Mike I agree with what you say but I would expect a $400-$500 price range Katana to be safe enough to cut with.  Most of the reasons for a highly priced production blade are due to polish and fittings, no?  Don't most of these start out as $400-$500 swords then go up from there.  My point being i would still expect the foundation to be good from the start.  I would not however expect it to be the most beautiful sword.  I know its off topic but I got excited so excuse me.  I have some pics from Aaron Justice who is doing one of his fingerstone polishes on my Dynasty Forge Tri-Folded Katana.  I thought I would share them,  Aaron stated that he still has some work yet and touching up to do but i am extremely impressed as of now just from the pictures.
***Aaron, If you check this post hope your not mad at me for the pre-mature post of your work.

----------


## Timo Qvintus

was the hamon straight suguha? unless it was something's wrong with that polish.. although it may be just the work-in-progress nature of the pictures.

----------


## Aaron Justice

> was the hamon straight suguha? unless it was something's wrong with that polish.. although it may be just the work-in-progress nature of the pictures.


Timo, I know you've been around long enough to have seen a lot of hamons polished in a suguha fashion. I know I've seen my share.

- Required tasks
**A)** Answer these questions from the katana thread:
(i) What price range does the first poster expect a katana that is safe to cut with to fall in?
(ii) Who is doing a fingerstone polish on the first poster's Dynasty Forge Tri-Folded Katana?
(iii) What kind of hamon does Timo Qvintus ask about?
**B)** Transcribe the part of the katana thread from "Mike I agree" to "from the pictures.".
Answer using only the katana thread.

- Raw data
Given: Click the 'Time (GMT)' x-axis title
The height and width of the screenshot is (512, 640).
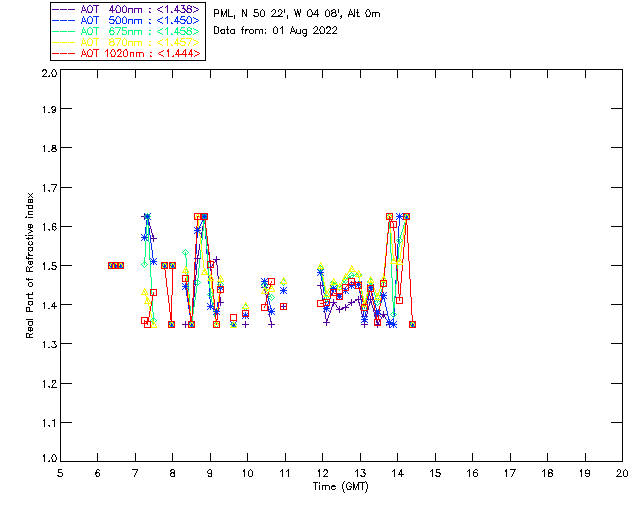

- Task solutions
**A)**
(i) $400-$500
(ii) Aaron Justice
(iii) A straight suguha hamon

**B)**
Mike I agree with what you say but I would expect a $400-$500 price range Katana to be safe enough to cut with.  Most of the reasons for a highly priced production blade are due to polish and fittings, no?  Don't most of these start out as $400-$500 swords then go up from there.  My point being i would still expect the foundation to be good from the start.  I would not however expect it to be the most beautiful sword.  I know its off topic but I got excited so excuse me.  I have some pics from Aaron Justice who is doing one of his fingerstone polishes on my Dynasty Forge Tri-Folded Katana.  I thought I would share them,  Aaron stated that he still has some work yet and touching up to do but i am extremely impressed as of now just from the pictures.